As soon as the line containing "Screen dimensions: 454x275" appears in the material below, start returning lines exactly, and end with the line containing "719x530 pixels.".

BEGIN RECORDS FOR THIS EXERCISE

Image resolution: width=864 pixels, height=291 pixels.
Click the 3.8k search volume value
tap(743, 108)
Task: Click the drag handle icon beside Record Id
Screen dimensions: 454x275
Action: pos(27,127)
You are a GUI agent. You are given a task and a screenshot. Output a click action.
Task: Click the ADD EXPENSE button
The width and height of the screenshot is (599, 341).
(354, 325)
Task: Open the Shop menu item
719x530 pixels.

END RECORDS FOR THIS EXERCISE
BEGIN RECORDS FOR THIS EXERCISE

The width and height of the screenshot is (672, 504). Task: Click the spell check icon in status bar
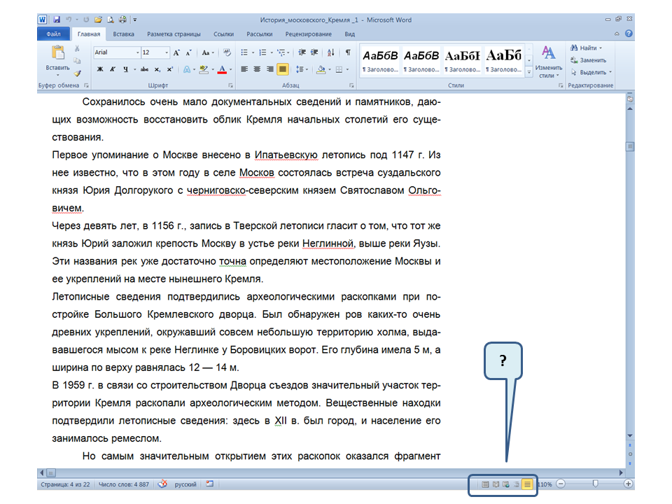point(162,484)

END RECORDS FOR THIS EXERCISE

◆ **RESULT**
Screen dimensions: 454x275
Action: pos(27,127)
You are a GUI agent. You are given a task and a screenshot. Output a click action.
Task: Click the ADD EXPENSE button
The width and height of the screenshot is (599, 341).
(354, 325)
Task: Open the Shop menu item
719x530 pixels.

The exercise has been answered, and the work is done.